Once the records have been read, set every one down as it stands.

*** Source records Section Begins ***

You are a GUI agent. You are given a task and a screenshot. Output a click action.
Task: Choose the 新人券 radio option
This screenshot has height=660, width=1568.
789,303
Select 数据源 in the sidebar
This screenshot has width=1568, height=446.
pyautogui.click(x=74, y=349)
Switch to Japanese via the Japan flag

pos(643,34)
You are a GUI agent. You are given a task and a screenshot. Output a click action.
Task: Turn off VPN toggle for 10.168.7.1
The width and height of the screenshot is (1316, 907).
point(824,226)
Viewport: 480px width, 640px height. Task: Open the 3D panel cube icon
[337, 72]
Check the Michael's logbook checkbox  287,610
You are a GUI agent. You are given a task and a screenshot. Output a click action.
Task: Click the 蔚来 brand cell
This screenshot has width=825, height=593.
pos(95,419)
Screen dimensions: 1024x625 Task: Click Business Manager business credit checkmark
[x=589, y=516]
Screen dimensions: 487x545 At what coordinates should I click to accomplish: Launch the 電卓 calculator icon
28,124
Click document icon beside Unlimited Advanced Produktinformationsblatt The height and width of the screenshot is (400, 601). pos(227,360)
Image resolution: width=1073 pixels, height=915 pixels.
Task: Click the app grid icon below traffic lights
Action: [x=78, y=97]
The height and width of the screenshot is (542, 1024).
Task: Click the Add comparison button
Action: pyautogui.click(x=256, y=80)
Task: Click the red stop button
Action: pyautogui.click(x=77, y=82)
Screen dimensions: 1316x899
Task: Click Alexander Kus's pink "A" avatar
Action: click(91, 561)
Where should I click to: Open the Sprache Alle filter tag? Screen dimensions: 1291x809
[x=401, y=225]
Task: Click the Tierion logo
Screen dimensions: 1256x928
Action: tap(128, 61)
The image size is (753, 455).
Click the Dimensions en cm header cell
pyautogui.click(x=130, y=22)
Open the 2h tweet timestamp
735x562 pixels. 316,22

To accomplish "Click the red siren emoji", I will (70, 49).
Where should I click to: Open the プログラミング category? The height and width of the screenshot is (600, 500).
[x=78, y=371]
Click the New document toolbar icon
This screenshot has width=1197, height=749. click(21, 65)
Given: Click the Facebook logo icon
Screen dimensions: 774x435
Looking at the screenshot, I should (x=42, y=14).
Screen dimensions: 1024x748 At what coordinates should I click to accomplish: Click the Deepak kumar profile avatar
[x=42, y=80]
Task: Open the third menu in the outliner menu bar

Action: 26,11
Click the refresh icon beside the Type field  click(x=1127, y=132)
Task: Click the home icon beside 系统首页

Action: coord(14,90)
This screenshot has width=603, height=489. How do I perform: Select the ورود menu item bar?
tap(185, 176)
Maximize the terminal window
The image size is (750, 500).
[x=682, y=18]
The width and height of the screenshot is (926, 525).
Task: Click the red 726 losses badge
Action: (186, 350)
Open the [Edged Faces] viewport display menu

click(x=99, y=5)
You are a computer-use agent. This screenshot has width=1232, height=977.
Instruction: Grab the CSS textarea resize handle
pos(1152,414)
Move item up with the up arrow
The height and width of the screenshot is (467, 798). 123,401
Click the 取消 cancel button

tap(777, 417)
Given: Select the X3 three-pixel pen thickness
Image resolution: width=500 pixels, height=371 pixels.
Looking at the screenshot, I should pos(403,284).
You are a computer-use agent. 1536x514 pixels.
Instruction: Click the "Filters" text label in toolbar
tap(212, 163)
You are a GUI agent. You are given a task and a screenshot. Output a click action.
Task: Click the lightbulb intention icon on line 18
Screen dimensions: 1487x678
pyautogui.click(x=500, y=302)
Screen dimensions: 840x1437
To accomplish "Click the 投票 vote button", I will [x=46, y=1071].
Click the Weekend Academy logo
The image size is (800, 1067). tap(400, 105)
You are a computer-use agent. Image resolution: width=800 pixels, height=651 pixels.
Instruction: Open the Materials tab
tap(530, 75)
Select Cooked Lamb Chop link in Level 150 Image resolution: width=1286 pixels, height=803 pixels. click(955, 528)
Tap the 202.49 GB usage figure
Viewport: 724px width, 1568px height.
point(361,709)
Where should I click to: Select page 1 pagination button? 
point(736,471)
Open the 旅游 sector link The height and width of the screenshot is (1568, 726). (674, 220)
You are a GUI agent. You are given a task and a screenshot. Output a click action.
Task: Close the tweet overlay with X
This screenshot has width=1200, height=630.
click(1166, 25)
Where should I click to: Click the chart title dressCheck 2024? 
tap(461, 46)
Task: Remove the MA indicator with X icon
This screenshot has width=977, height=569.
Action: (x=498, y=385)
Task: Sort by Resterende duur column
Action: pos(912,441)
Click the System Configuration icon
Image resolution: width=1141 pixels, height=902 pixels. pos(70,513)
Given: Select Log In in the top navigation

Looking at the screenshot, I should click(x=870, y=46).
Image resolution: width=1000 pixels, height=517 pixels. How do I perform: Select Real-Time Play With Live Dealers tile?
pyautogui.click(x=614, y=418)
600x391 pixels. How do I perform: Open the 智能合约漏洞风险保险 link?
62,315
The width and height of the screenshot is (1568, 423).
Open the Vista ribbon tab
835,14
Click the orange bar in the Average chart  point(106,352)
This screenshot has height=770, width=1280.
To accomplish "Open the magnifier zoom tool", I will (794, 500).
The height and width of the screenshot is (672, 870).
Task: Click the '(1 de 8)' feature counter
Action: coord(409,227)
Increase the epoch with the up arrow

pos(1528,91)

*** Source records Section Ends ***

→ Solution to the problem:
You are a GUI agent. You are given a task and a screenshot. Output a click action.
Task: Choose the 新人券 radio option
This screenshot has height=660, width=1568.
789,303
Select 数据源 in the sidebar
This screenshot has width=1568, height=446.
pyautogui.click(x=74, y=349)
Switch to Japanese via the Japan flag

pos(643,34)
You are a GUI agent. You are given a task and a screenshot. Output a click action.
Task: Turn off VPN toggle for 10.168.7.1
The width and height of the screenshot is (1316, 907).
point(824,226)
Viewport: 480px width, 640px height. Task: Open the 3D panel cube icon
[337, 72]
Check the Michael's logbook checkbox  287,610
You are a GUI agent. You are given a task and a screenshot. Output a click action.
Task: Click the 蔚来 brand cell
This screenshot has width=825, height=593.
pos(95,419)
Screen dimensions: 1024x625 Task: Click Business Manager business credit checkmark
[x=589, y=516]
Screen dimensions: 487x545 At what coordinates should I click to accomplish: Launch the 電卓 calculator icon
28,124
Click document icon beside Unlimited Advanced Produktinformationsblatt The height and width of the screenshot is (400, 601). pos(227,360)
Image resolution: width=1073 pixels, height=915 pixels.
Task: Click the app grid icon below traffic lights
Action: [x=78, y=97]
The height and width of the screenshot is (542, 1024).
Task: Click the Add comparison button
Action: pyautogui.click(x=256, y=80)
Task: Click the red stop button
Action: pyautogui.click(x=77, y=82)
Screen dimensions: 1316x899
Task: Click Alexander Kus's pink "A" avatar
Action: click(91, 561)
Where should I click to: Open the Sprache Alle filter tag? Screen dimensions: 1291x809
[x=401, y=225]
Task: Click the Tierion logo
Screen dimensions: 1256x928
Action: tap(128, 61)
The image size is (753, 455).
Click the Dimensions en cm header cell
pyautogui.click(x=130, y=22)
Open the 2h tweet timestamp
735x562 pixels. 316,22

To accomplish "Click the red siren emoji", I will (70, 49).
Where should I click to: Open the プログラミング category? The height and width of the screenshot is (600, 500).
[x=78, y=371]
Click the New document toolbar icon
This screenshot has width=1197, height=749. click(21, 65)
Given: Click the Facebook logo icon
Screen dimensions: 774x435
Looking at the screenshot, I should (x=42, y=14).
Screen dimensions: 1024x748 At what coordinates should I click to accomplish: Click the Deepak kumar profile avatar
[x=42, y=80]
Task: Open the third menu in the outliner menu bar

Action: 26,11
Click the refresh icon beside the Type field  click(x=1127, y=132)
Task: Click the home icon beside 系统首页

Action: coord(14,90)
This screenshot has width=603, height=489. How do I perform: Select the ورود menu item bar?
tap(185, 176)
Maximize the terminal window
The image size is (750, 500).
[x=682, y=18]
The width and height of the screenshot is (926, 525).
Task: Click the red 726 losses badge
Action: (186, 350)
Open the [Edged Faces] viewport display menu

click(x=99, y=5)
You are a computer-use agent. This screenshot has width=1232, height=977.
Instruction: Grab the CSS textarea resize handle
pos(1152,414)
Move item up with the up arrow
The height and width of the screenshot is (467, 798). 123,401
Click the 取消 cancel button

tap(777, 417)
Given: Select the X3 three-pixel pen thickness
Image resolution: width=500 pixels, height=371 pixels.
Looking at the screenshot, I should pos(403,284).
You are a computer-use agent. 1536x514 pixels.
Instruction: Click the "Filters" text label in toolbar
tap(212, 163)
You are a GUI agent. You are given a task and a screenshot. Output a click action.
Task: Click the lightbulb intention icon on line 18
Screen dimensions: 1487x678
pyautogui.click(x=500, y=302)
Screen dimensions: 840x1437
To accomplish "Click the 投票 vote button", I will [x=46, y=1071].
Click the Weekend Academy logo
The image size is (800, 1067). tap(400, 105)
You are a computer-use agent. Image resolution: width=800 pixels, height=651 pixels.
Instruction: Open the Materials tab
tap(530, 75)
Select Cooked Lamb Chop link in Level 150 Image resolution: width=1286 pixels, height=803 pixels. click(955, 528)
Tap the 202.49 GB usage figure
Viewport: 724px width, 1568px height.
point(361,709)
Where should I click to: Select page 1 pagination button? 
point(736,471)
Open the 旅游 sector link The height and width of the screenshot is (1568, 726). (674, 220)
You are a GUI agent. You are given a task and a screenshot. Output a click action.
Task: Close the tweet overlay with X
This screenshot has width=1200, height=630.
click(1166, 25)
Where should I click to: Click the chart title dressCheck 2024? 
tap(461, 46)
Task: Remove the MA indicator with X icon
This screenshot has width=977, height=569.
Action: (x=498, y=385)
Task: Sort by Resterende duur column
Action: pos(912,441)
Click the System Configuration icon
Image resolution: width=1141 pixels, height=902 pixels. pos(70,513)
Given: Select Log In in the top navigation

Looking at the screenshot, I should click(x=870, y=46).
Image resolution: width=1000 pixels, height=517 pixels. How do I perform: Select Real-Time Play With Live Dealers tile?
pyautogui.click(x=614, y=418)
600x391 pixels. How do I perform: Open the 智能合约漏洞风险保险 link?
62,315
The width and height of the screenshot is (1568, 423).
Open the Vista ribbon tab
835,14
Click the orange bar in the Average chart  point(106,352)
This screenshot has height=770, width=1280.
To accomplish "Open the magnifier zoom tool", I will (794, 500).
The height and width of the screenshot is (672, 870).
Task: Click the '(1 de 8)' feature counter
Action: coord(409,227)
Increase the epoch with the up arrow

pos(1528,91)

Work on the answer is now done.